Edge TVTS, Reflectometry, Fast Framing Camera, 2-D Bolometry,

X-point Poloidal Rotation

This program has two parts: (A) Comparison of edge and scrape-off layer (SOL) transport with models, and (B) Impact of neutrals and impurities on transport and transport barrier formation.

This proposal addresses transport in the plasma boundary. In particular, it describes ion turbulence transport measurements which can be used to challenge or validate existing models on edge transport. Laser induced fluorescence measurements are proposd using a Nd-YAG-pumped Ti Sapphire laser with frequency conversion from 4684 A to 2271 A. The fluorescent light emitted at 90 degrees will reveal turbulent structures in the plasma.

An auxiliary option for this proposal is a modification to H-alpha density and velocity measurements.

Total radiated power and radiated power tomography will be important on NSTX from day-1. At present, a total radiated power monitor is not included in the day-1 diagnostics package. Several of these, distributed around the torus with good time resolution, should be included. Initial machine startup may be hampered by radiation-dominated (Frad=100%) plasmas. The operator and task force leader needs to know this so as to be able to choose the proper clean-up methods. However, care must be taken when designing the monitor due to the very narrow center column. The single bolometer should be collimated toroidally (un-collimated poloidally) so that it does not see the emission from the plasma on the other side of the center post. The same care must be taken in the design of the bolometer arrays. NSTX has a number of plasma-facing components which may be subjected to intense plasma-wall interaction. These would lead to poloidal asymmetries in the emissivity. Most likely there will be a highly emissive region near the inboard graphite wall similar to what was observed at the inner bumper limiter of TFTR. Also, since NSTX is a very different device, we want to be able to study MARFEs or similar features which may be first time observations of new phenomena.

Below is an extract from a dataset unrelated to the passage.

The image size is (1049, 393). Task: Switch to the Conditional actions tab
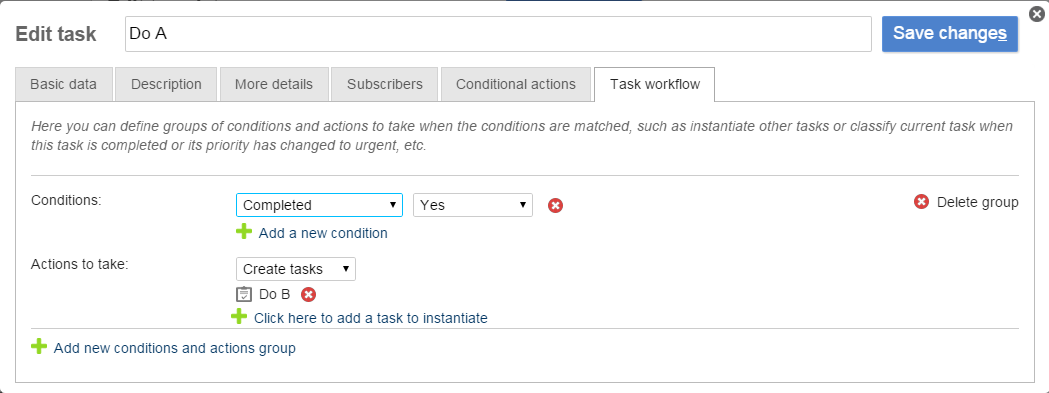tap(516, 84)
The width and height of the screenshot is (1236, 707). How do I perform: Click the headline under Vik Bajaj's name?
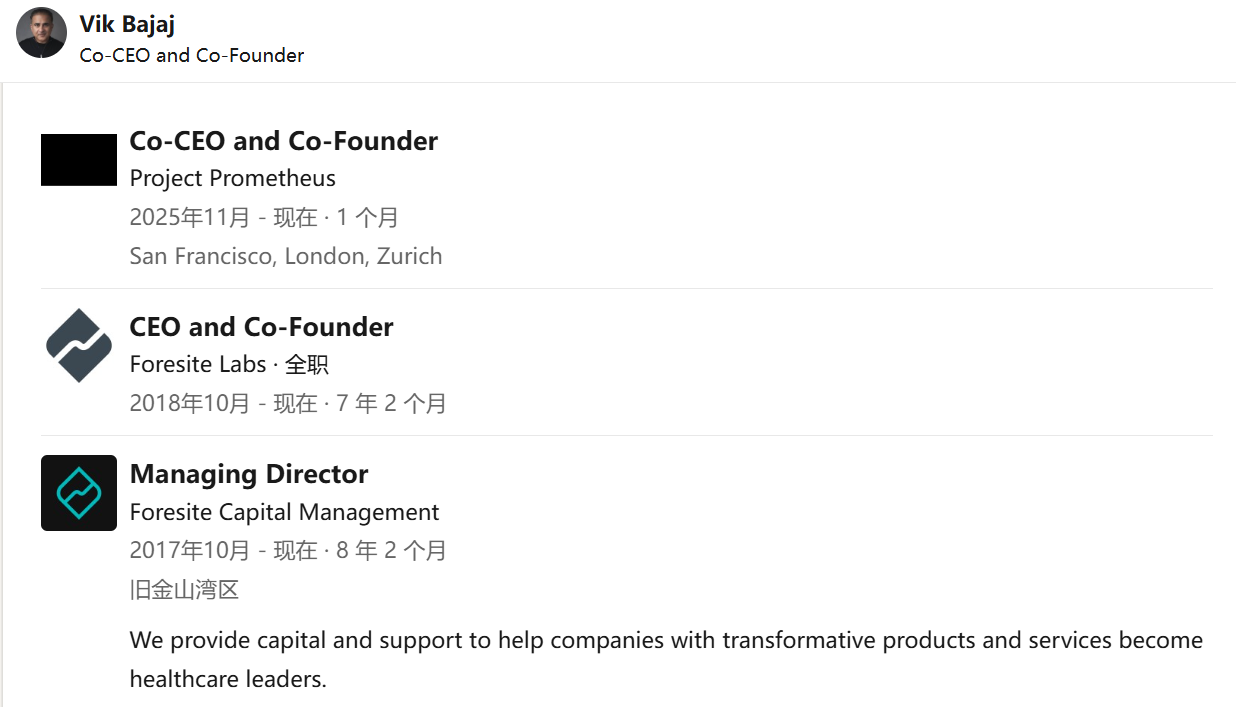[191, 56]
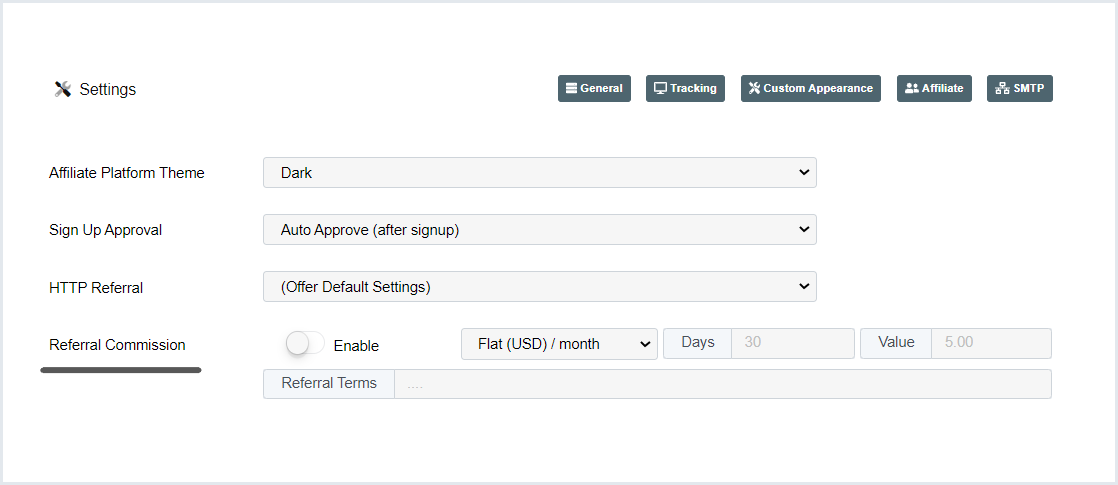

Microwave reflectometry has been proven to be a reliable density profile diagnostic on TFTR and PBX-M (ORNL) and on DIII-D (UCLA), and is expected to play a significant role in ITER density profile measurements. On NSTX, reflectometry has the potential to provide both edge density profile measurements for the rf and divertor physics programs, and core density profiles for the general physics program. In addition, reflectometry profile measurements have the potential of being a valuable tool for feedback control. However, NSTX represents a unique situation for reflectometry because of the low magnetic field and its high shear. Because of the low magnetic field, the x-mode cutoff surface is not as spatially differentiated from the o-mode cutoff surface as in typical Tokamaks. The high shear makes the launching of a pure o- or x-mode wave impossible; however due to the low magnetic field, this might not be so important. Additionally, the time variations in magnetic field profile and the radial movement of the plasma during a discharge represent potential problems that need to be addressed. Due to these unique conditions, detailed modeling is required to resolve the questions raised above and identify the optimum reflectometry technique and mode of propagation.

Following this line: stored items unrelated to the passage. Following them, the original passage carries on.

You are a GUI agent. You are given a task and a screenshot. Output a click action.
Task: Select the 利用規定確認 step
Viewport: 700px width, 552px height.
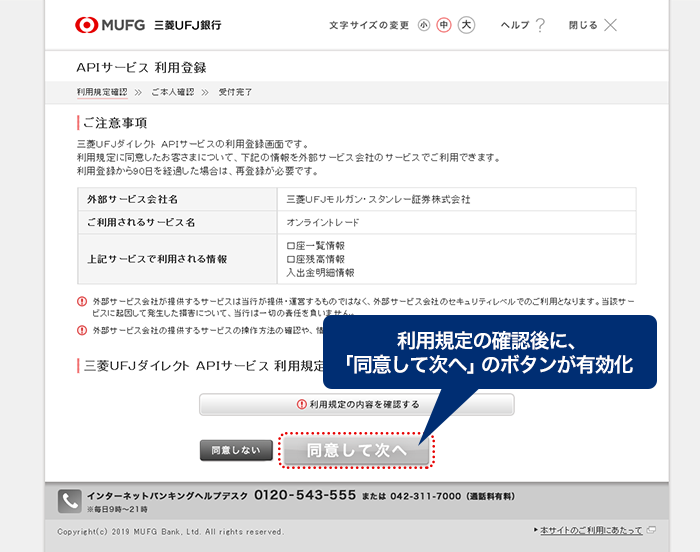(x=102, y=92)
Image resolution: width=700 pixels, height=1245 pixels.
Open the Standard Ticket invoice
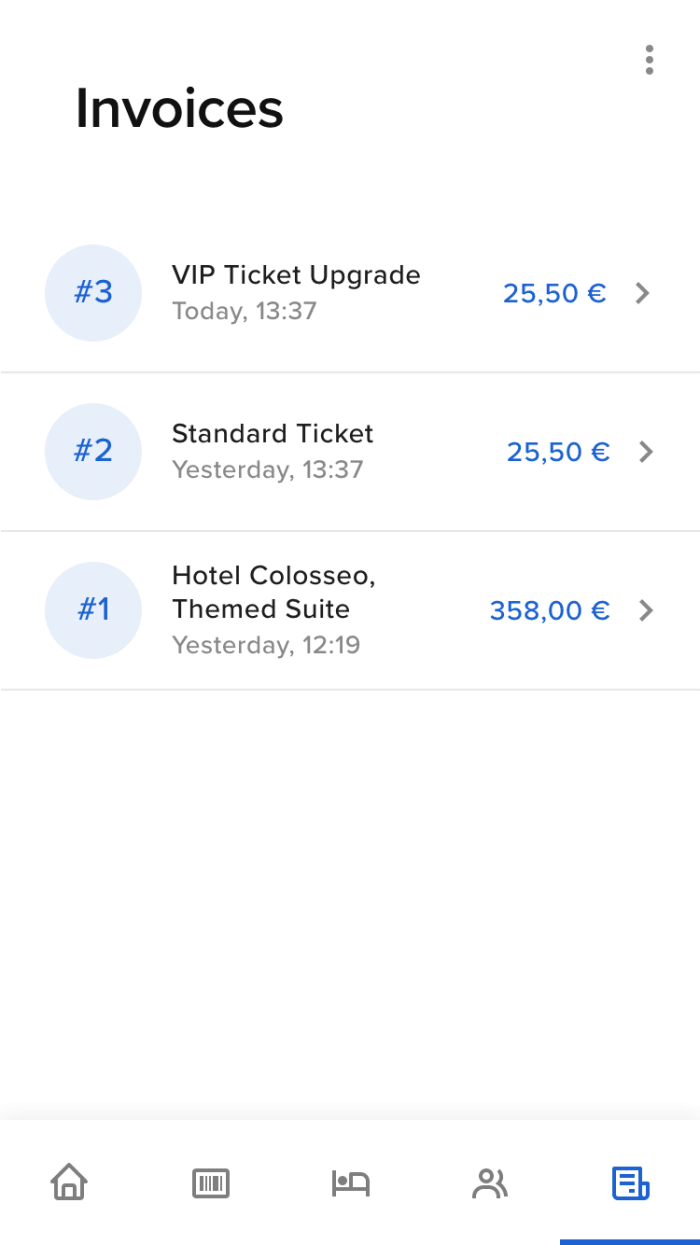tap(272, 434)
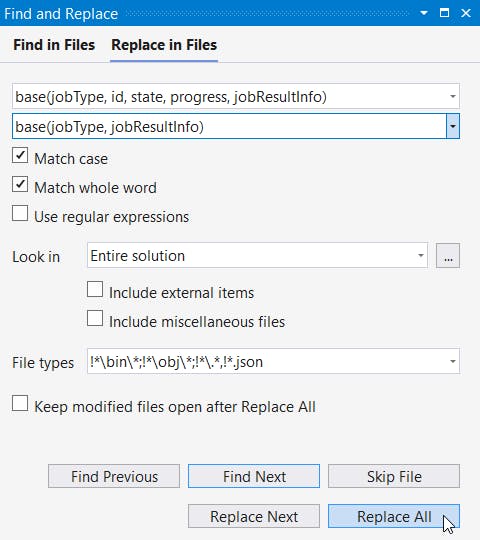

The first step in a reflectometry program for NSTX is to perform detailed modeling and conceptual design work to determine the optimum system and what its capabilities would be. This is likely to be a $25k effort. The second step would be the detailed design of the actual reflectometer system, including the launcher, waveguide and electronics systems, for both core and edge profile measurements. This is likely to cost between $25k and $50k. Additionally, the final design and fabrication of in vacuum hardware should be started at the earliest possible time. Actual hardware and installation costs depend on the number of separate systems (i.e., extent of frequency range that must be covered) required for both edge and core measurements, and the extent to which existing hardware may be utilized.

The ST plasma boundary and SOL has unique properties that arise at low aspect ratio, these affect divertor operation, edge transport barrier formation and properties. Plasma materials interaction (PMI) including wall conditioning and center post erosion, heat loading and RF coupling will require boundary plasma measurements and controls. We propose to deploy two scanning (reciprocating) SOL/edge plasma probes for ST boundary physics measurements and wall conditioning experiments for impurity and edge control. The probes will be located in the divertor region and in the midplane region of NSTX. They will provide spatially resolved measurements of SOL/edge density, electron temperature, potential, electric fields and flows as well as local turbulence and particle transport characterization. The UCSD group has extensive experience with this diagnostic including experiments and associated modeling on DIII-D, TEXTOR, PBX-M, and PISCES. The second part of our proposal addresses the need for wall conditioning and preparation including boron and/or lithium coating/ conditioning of the NSTX wall. We propose to deploy a wall conditioning boron/lithium source in the NSTX boundary. In the following we summarize the needs for and capabilities of these probes.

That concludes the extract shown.